[FFmpeg-devel] [PATCH] avformat: Add support for embedding cover art in Ogg files
Zsolt Vadász
zsolt_vadasz at protonmail.com
Thu Dec 29 23:05:28 EET 2022
It's done similarly to how the flac muxer does it, so I reused most of the code and adapted it.
Signed-off-by: Zsolt Vadasz <zsolt_vadasz at protonmail.com>
---
libavformat/oggenc.c | 293 +++++++++++++++++++++++++++++++++++++------
1 file changed, 254 insertions(+), 39 deletions(-)
diff --git a/libavformat/oggenc.c b/libavformat/oggenc.c
index 5003314adb..bfc51628f2 100644
--- a/libavformat/oggenc.c
+++ b/libavformat/oggenc.c
@@ -23,14 +23,22 @@
#include <stdint.h>
+#include "libavcodec/codec_id.h"
+#include "libavutil/avutil.h"
#include "libavutil/crc.h"
+#include "libavutil/log.h"
#include "libavutil/mathematics.h"
#include "libavutil/opt.h"
#include "libavutil/random_seed.h"
+#include "libavutil/pixdesc.h"
+#include "libavutil/avstring.h"
+#include "libavutil/base64.h"
+#include "libavutil/bswap.h"
#include "libavcodec/xiph.h"
#include "libavcodec/bytestream.h"
#include "libavcodec/flac.h"
#include "avformat.h"
+#include "id3v2.h"
#include "avio_internal.h"
#include "internal.h"
#include "version.h"
@@ -77,6 +85,10 @@ typedef struct OGGContext {
int pref_size; ///< preferred page size (0 => fill all segments)

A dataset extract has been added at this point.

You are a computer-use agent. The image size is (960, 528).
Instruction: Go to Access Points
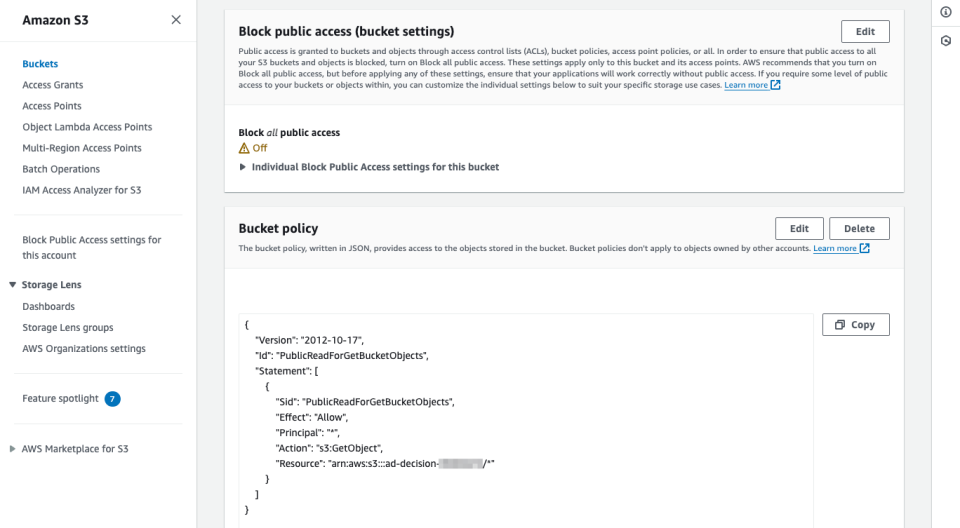click(x=52, y=106)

int64_t pref_duration; ///< preferred page duration (0 => fill all segments)
int serial_offset;
+
+ PacketList queue;
+ int audio_stream_idx;
+ int attached_pics;
} OGGContext;
#define OFFSET(x) offsetof(OGGContext, x)
@@ -468,12 +480,107 @@ static void ogg_write_pages(AVFormatContext *s, int flush)
ogg->page_list = p;
}
-static int ogg_init(AVFormatContext *s)
+static int ogg_attach_pic_to_metadata(AVFormatContext *s, AVPacket *pkt)
+{
+ OGGContext *c = s->priv_data;
+ const AVPixFmtDescriptor *pixdesc;
+ const CodecMime *mime = ff_id3v2_mime_tags;
+ AVDictionaryEntry *e;
+ const char *mimetype = NULL, *desc = "";
+ const AVStream *st = s->streams[pkt->stream_index];
+ AVStream *audio_stream = s->streams[c->audio_stream_idx];
+ unsigned int i, mimelen, desclen, type = 0, blocklen;
+ uint8_t *ptr, *metadata_block_picture = NULL;
+ int encoded_len, ret;
+ char *encoded;
+
+ if (!pkt->data)
+ return 0;
+
+ while (mime->id != AV_CODEC_ID_NONE) {
+ if (mime->id == st->codecpar->codec_id) {
+ mimetype = mime->str;
+ break;
+ }
+ mime++;
+ }
+ if (!mimetype) {
+ av_log(s, AV_LOG_ERROR, "No mimetype is known for stream %d, cannot "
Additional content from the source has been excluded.